- Raízen (RAIZ4) pode anunciar acordo de reestruturação ainda hoje
- Credores devem converter 45% da dívida em ações e assumir quase 80% da companhia
- Plano inclui aporte de R$ 3,5 bilhões da Shell e divisão da empresa em duas operações
A Raízen (RAIZ4) pode anunciar ainda nesta sexta-feira o acordo definitivo com credores locais e detentores de títulos no exterior, em uma das maiores reestruturações corporativas já realizadas no Brasil.
Embora a companhia tenha prazo até a próxima semana para concluir as negociações, a expectativa nos bastidores é de que a adesão supere com folga a meta mínima de 70% de aprovação estabelecida pela empresa.

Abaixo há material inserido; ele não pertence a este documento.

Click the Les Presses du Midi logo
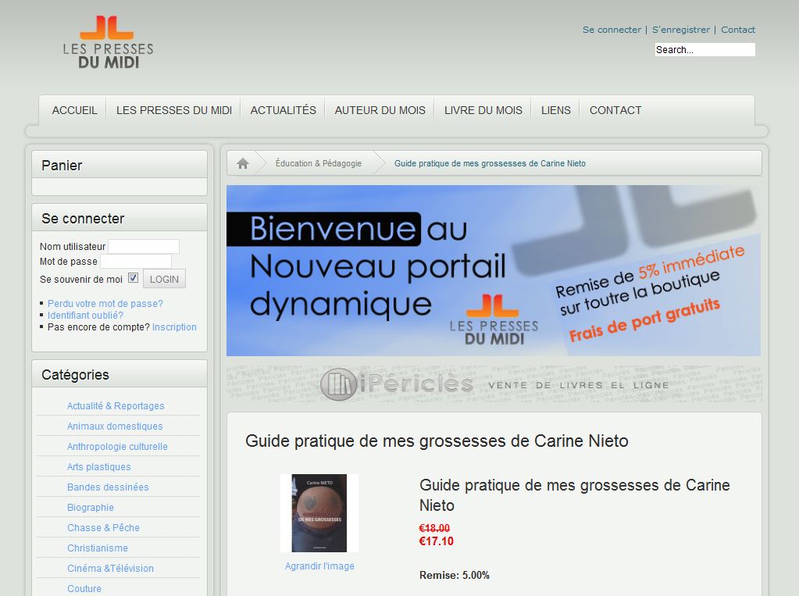click(x=108, y=42)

Credores devem assumir quase 80% da companhia
O plano em negociação prevê a conversão de 45% da dívida, atualmente estimada em cerca de R$ 65 bilhões, em ações da companhia.
Com isso, os credores passarão a controlar aproximadamente 80% do capital da Raízen, enquanto os atuais acionistas enfrentarão forte diluição de participação.

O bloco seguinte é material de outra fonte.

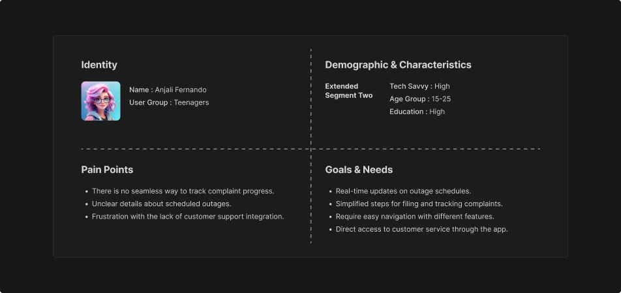Select the simplified complaint filing steps goal
This screenshot has height=293, width=621.
pos(419,204)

Além disso, a Shell deverá realizar um aporte de R$ 3,5 bilhões, reforçando a estrutura financeira da empresa durante o processo de recuperação.
Divisão da companhia faz parte da estratégia
Outro ponto relevante da reestruturação envolve a separação da companhia em duas empresas independentes a partir de 2027.

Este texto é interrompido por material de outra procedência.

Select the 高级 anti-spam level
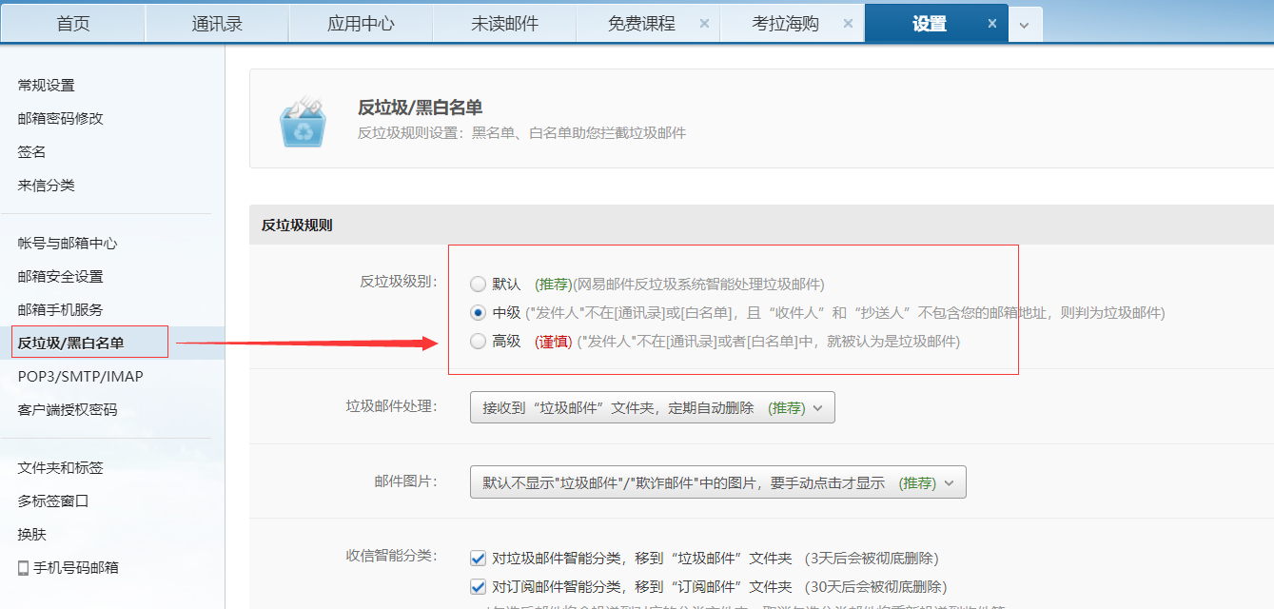 coord(478,342)
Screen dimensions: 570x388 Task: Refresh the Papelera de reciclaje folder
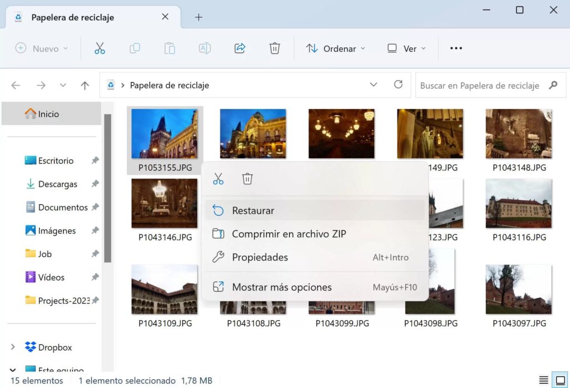click(x=398, y=85)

A proposta prevê uma empresa focada na produção de etanol e energia, enquanto a outra concentrará as operações de distribuição de combustíveis.
A medida busca aumentar a eficiência operacional e facilitar futuras captações de recursos ou eventuais movimentações estratégicas envolvendo os ativos da companhia.
Novo conselho e diretor de reestruturação
O plano também contempla mudanças importantes na governança corporativa.
Está prevista a eleição de um novo Conselho de Administração no primeiro trimestre de 2027. Além disso, será criado o cargo de Chief Restructuring Officer (CRO), responsável por acompanhar a execução do plano de recuperação.
A função deverá ser ocupada por Lorival Luz, atual diretor financeiro da companhia e um dos principais responsáveis pelas negociações conduzidas com credores nos últimos meses.